_SOURCE EXTRACT_
Dollar holds gains as investors set their watches for jobs data (ooh, the tension mounts)

Markets counting down to big Jobs Friday (T-minus… to BIG Jobs)

Gold loses shine as Fed feelings lift dollar (blah blah blah…)

European stocks hemmed in with ECB minutes on deck (of course, there has to be a reason they’d be little changed; this one’s as good as any)

This is why the Stock Market’s complacency is about to end (tell me genius, do tell… )

Dow, S&P 500, bonds trade like a Fed rate hike isn’t cause to stress out (because it isn’t, Captain Obvious)

And that is just the MSM; factor in the opinion and propaganda from the blogosphere and the gold bug cult “community” and it’s no wonder people get confused.  I get email from very decent and intelligent people asking what I think is going on, what is going to happen.  It is obvious that the disparity of opinions (much of it stated confidently as virtual fact) flying around out there has people flummoxed (hey, that’s a word I’ve never written before, ever in my life).

_TO BE DONE_
In the market headlines passage, whose minutes are European stocks said to have on deck? The items that follow can be left aside; they play no part here.

_RECORD EXTRACTS_
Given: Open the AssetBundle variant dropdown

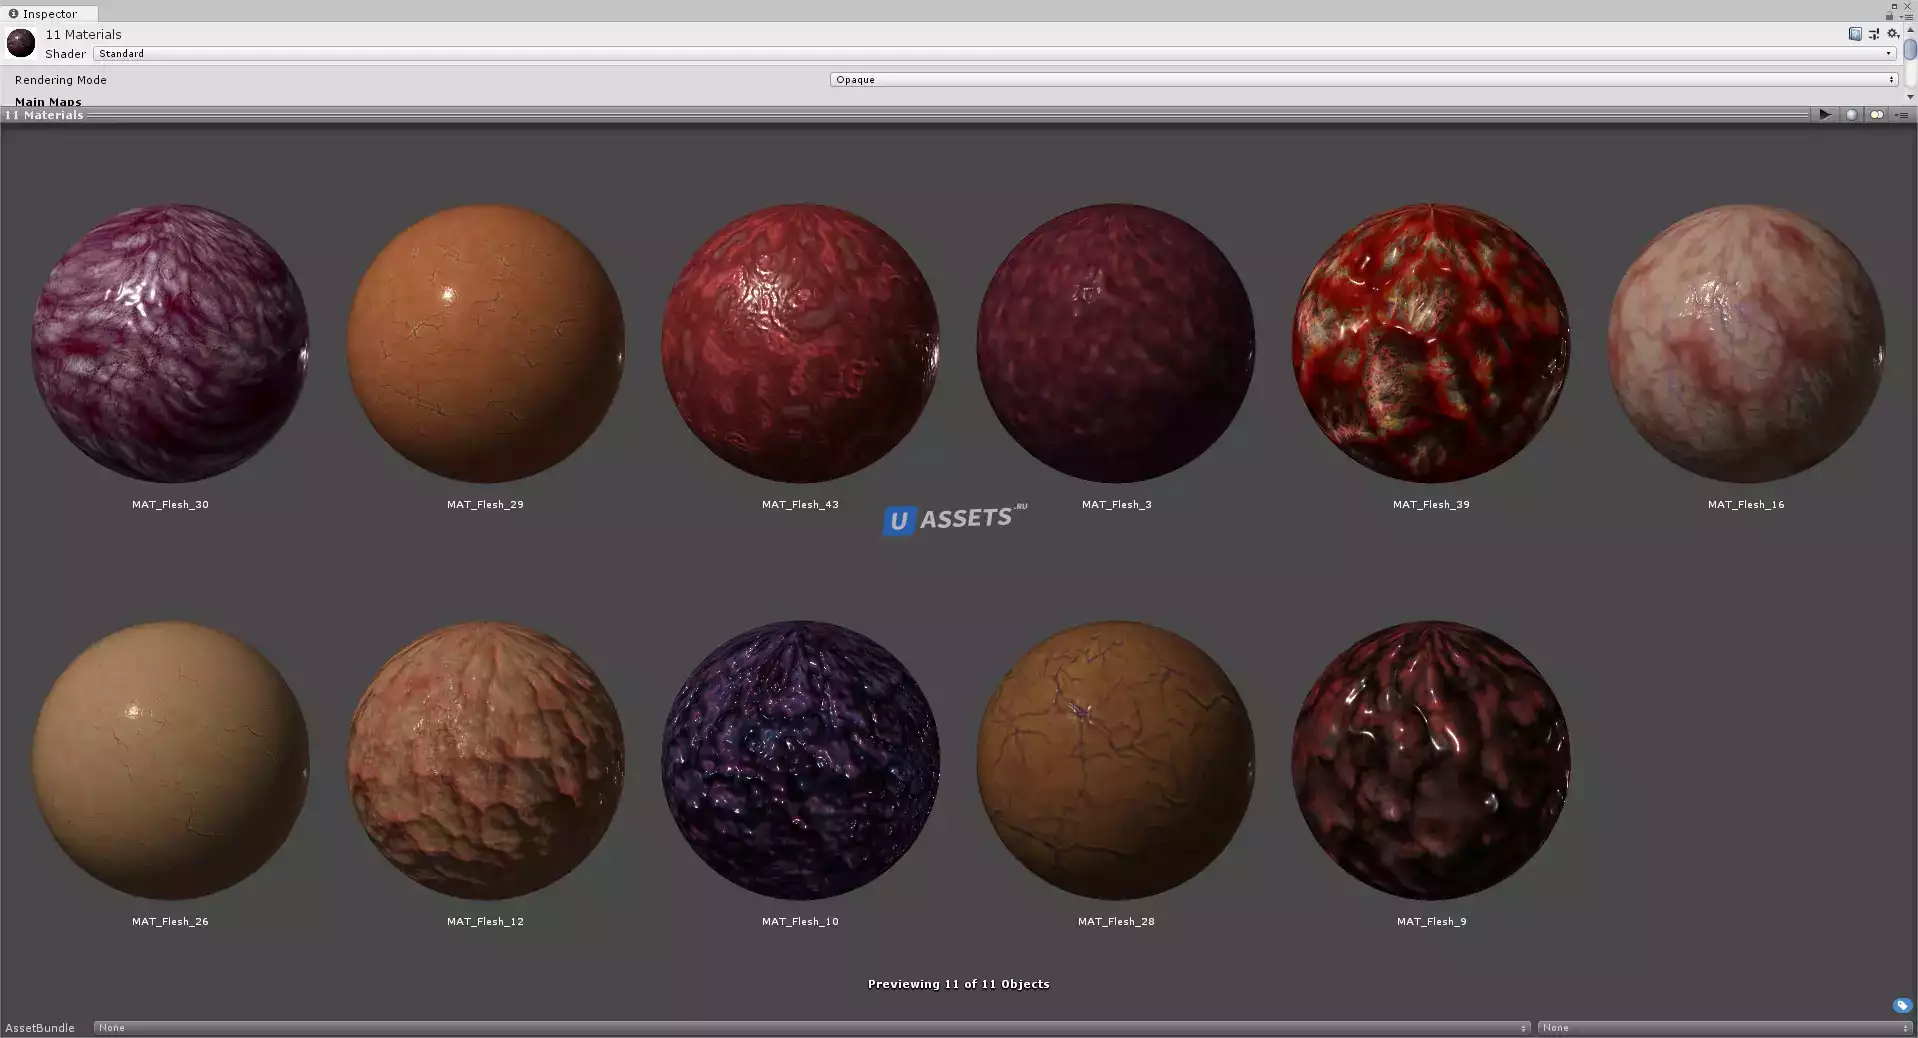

==

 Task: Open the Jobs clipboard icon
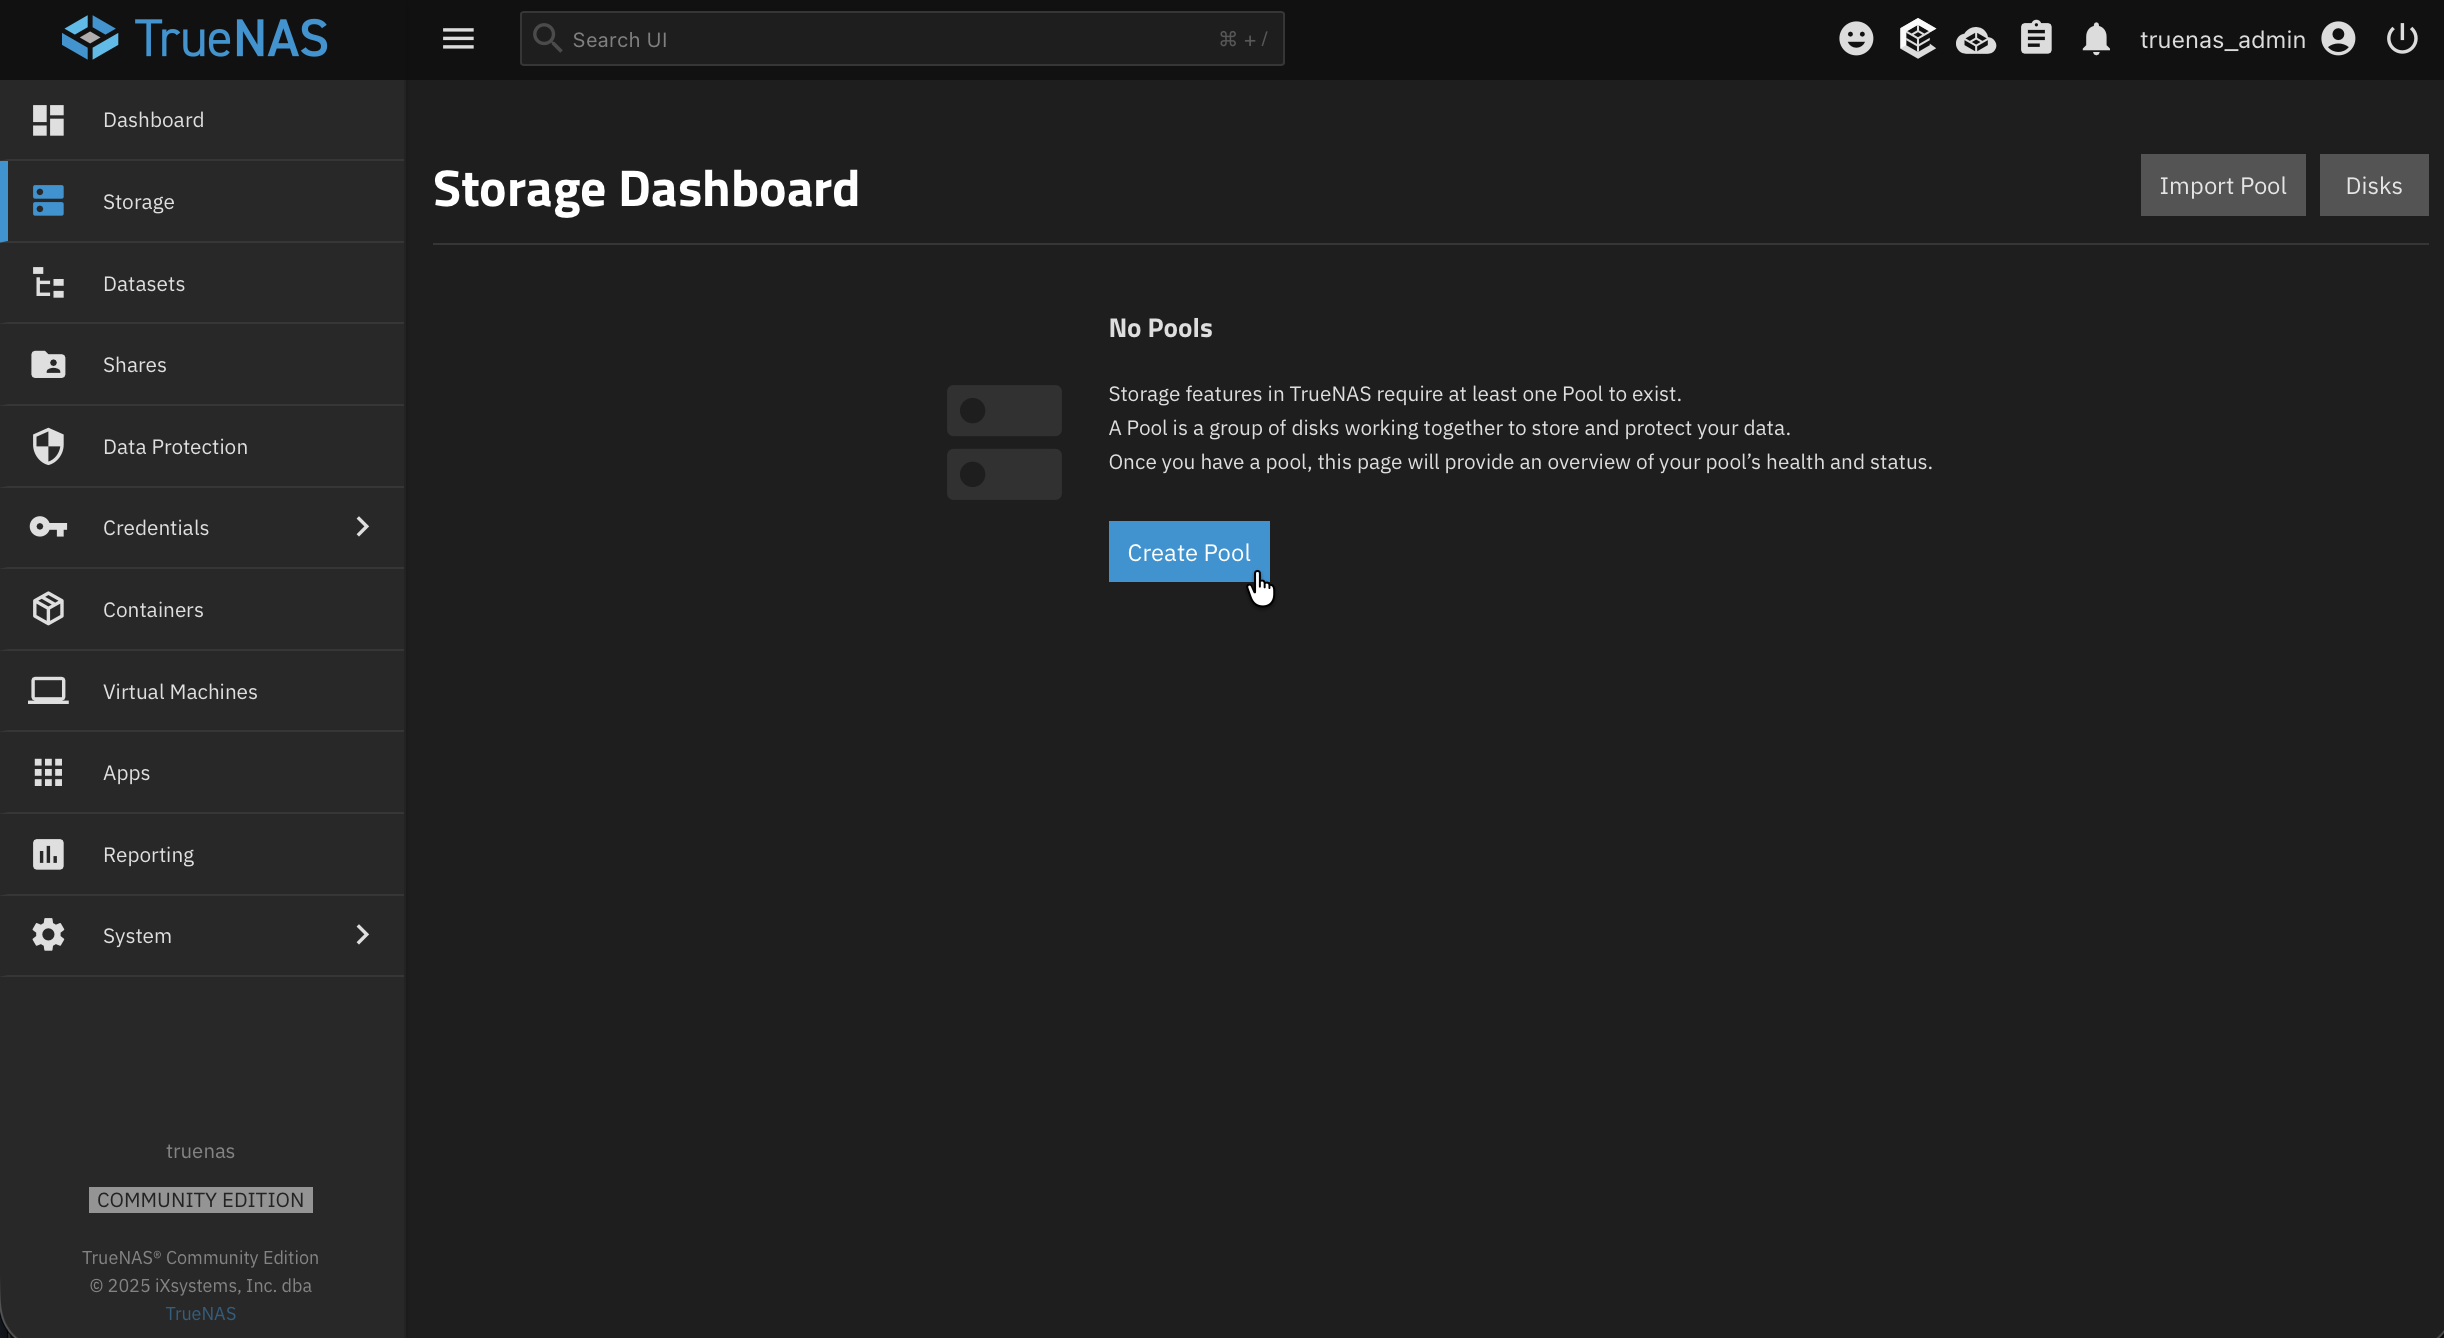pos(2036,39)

_ANSWER TO THIS TASK_
The ECB's minutes.